→ **EXERCISE INSTRUCTIONS**
Each line of the material below that holds the word "axis" needs to be copied.

→ **MATERIAL FOR THE TASK**
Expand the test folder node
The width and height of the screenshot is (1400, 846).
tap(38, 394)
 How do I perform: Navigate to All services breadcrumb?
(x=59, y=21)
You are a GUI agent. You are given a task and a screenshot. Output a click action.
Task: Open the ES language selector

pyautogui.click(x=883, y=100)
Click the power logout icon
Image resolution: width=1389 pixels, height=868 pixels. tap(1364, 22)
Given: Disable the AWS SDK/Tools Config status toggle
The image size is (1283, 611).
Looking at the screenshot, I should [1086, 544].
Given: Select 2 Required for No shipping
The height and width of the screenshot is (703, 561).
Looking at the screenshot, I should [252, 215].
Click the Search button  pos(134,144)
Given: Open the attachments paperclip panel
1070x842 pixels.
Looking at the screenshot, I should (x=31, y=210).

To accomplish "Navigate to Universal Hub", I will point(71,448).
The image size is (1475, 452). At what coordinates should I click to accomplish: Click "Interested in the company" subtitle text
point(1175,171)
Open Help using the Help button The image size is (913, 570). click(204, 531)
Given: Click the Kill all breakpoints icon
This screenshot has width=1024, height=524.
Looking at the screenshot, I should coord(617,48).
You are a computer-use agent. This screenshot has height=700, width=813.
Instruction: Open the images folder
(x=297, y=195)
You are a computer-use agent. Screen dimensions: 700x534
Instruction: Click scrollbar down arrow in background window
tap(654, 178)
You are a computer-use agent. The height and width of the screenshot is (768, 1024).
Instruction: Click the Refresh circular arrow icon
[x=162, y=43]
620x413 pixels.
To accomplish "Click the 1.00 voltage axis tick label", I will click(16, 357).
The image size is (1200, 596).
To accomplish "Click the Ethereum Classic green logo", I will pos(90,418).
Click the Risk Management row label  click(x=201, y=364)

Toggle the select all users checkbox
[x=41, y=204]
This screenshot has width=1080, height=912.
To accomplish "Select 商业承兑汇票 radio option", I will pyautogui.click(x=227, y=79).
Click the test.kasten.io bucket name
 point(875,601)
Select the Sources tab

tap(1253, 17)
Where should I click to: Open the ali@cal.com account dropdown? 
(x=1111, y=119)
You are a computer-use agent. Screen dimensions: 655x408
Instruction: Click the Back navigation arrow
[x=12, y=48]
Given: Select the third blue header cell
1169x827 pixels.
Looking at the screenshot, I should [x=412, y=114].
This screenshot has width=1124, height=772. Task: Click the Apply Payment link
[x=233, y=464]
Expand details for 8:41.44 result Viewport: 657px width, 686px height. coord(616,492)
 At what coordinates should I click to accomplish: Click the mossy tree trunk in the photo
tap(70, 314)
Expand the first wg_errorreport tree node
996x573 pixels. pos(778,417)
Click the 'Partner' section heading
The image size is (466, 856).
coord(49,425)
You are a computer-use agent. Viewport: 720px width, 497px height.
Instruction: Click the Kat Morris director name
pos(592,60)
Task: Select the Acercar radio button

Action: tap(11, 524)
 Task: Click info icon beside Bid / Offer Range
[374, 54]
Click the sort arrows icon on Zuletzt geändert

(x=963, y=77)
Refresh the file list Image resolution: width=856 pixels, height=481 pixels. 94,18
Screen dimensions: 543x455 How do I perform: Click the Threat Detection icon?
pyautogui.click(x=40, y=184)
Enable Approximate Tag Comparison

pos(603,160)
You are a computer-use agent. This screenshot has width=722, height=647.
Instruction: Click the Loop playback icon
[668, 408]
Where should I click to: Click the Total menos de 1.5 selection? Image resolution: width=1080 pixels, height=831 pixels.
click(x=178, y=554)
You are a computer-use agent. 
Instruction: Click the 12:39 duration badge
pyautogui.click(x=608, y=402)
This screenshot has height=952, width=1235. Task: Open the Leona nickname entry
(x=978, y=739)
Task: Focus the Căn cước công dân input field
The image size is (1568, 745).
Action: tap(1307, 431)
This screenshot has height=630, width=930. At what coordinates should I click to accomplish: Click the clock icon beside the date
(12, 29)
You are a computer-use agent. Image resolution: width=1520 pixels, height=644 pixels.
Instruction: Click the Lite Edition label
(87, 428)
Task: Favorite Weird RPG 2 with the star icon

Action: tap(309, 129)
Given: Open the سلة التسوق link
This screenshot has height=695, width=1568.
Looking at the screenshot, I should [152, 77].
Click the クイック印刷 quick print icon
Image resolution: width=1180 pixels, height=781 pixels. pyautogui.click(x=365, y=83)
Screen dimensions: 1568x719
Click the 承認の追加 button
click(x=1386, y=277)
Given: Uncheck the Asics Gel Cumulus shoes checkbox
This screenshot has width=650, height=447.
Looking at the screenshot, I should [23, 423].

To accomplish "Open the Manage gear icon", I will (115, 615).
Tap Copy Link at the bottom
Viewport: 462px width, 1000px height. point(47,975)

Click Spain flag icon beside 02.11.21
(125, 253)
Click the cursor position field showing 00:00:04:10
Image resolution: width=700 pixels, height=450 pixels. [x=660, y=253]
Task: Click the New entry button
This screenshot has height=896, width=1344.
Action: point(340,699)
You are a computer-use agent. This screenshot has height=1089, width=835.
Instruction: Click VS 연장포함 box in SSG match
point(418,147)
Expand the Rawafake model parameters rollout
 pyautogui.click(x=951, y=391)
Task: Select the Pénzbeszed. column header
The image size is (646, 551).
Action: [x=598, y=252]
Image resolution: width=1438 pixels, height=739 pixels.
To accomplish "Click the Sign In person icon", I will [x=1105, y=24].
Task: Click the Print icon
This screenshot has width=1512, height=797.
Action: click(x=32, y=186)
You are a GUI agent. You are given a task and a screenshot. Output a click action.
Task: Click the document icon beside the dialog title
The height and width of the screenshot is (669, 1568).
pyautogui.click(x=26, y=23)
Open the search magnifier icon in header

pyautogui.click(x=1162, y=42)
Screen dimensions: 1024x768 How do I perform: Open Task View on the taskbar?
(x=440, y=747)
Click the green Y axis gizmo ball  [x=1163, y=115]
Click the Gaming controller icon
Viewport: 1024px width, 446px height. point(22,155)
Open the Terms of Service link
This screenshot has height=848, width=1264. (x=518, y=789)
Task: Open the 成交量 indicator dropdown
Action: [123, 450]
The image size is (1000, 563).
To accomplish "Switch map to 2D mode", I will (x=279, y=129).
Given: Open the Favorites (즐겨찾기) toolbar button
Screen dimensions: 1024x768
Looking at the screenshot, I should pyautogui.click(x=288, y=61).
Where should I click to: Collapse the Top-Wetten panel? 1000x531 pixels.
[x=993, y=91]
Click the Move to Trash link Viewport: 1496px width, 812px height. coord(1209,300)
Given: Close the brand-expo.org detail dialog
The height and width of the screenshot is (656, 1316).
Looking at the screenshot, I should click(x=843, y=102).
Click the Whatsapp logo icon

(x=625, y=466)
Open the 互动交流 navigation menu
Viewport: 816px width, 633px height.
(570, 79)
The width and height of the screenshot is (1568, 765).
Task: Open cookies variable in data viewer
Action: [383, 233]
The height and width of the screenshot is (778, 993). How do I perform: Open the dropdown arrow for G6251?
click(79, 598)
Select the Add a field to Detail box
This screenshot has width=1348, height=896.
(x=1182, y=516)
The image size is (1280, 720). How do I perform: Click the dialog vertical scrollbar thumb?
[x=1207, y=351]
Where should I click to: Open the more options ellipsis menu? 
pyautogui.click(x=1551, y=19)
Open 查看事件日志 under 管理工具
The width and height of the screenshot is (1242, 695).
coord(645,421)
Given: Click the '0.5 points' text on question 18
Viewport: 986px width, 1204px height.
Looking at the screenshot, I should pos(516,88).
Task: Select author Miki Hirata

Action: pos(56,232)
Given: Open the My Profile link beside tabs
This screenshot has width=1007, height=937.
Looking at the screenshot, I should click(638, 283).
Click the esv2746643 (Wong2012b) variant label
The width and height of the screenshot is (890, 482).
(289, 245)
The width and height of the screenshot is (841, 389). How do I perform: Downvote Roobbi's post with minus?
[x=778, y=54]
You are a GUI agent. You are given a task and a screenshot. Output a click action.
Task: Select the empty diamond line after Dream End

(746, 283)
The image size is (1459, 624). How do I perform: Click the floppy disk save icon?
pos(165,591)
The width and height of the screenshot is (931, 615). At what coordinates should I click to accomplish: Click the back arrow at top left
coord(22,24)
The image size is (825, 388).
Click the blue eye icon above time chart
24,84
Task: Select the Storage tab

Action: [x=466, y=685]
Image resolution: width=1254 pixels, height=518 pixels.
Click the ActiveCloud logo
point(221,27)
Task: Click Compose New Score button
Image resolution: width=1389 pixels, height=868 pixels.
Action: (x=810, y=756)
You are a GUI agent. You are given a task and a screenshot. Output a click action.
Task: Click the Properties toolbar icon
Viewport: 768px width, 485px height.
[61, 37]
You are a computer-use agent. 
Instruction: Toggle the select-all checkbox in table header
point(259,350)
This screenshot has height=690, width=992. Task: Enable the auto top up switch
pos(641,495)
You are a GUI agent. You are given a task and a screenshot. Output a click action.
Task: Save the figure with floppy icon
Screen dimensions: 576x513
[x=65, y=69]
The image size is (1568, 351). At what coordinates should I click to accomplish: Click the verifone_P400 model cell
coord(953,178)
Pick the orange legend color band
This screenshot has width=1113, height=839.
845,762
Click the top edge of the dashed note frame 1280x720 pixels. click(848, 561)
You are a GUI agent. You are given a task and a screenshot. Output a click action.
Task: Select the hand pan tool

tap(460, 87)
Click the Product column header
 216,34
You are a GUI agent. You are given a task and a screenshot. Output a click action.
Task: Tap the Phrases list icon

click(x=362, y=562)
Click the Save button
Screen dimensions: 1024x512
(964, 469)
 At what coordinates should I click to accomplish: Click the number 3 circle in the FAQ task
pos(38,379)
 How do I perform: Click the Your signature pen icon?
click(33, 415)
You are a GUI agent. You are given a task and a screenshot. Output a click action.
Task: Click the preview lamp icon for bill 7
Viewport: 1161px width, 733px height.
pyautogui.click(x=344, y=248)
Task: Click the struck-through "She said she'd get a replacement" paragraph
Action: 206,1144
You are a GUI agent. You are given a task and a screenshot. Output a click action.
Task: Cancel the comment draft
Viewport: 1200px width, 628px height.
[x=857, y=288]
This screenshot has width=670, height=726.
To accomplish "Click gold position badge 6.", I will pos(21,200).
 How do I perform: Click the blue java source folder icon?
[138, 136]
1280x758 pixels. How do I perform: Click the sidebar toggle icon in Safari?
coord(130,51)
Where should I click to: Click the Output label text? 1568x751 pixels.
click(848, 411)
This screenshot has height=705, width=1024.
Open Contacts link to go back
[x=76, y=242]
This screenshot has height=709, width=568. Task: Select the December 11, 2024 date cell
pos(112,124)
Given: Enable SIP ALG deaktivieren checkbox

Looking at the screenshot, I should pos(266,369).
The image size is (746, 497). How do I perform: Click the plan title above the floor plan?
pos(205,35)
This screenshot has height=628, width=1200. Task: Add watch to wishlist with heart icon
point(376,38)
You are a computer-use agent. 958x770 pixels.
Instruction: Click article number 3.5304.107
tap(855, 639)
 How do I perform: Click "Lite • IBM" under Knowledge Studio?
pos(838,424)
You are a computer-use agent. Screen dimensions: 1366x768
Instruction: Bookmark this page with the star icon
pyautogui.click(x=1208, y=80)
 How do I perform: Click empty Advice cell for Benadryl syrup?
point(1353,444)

→ **EXERCISE RESULT**
To accomplish "Click the 1.00 voltage axis tick label", I will click(16, 357).
Click the green Y axis gizmo ball  [x=1163, y=115]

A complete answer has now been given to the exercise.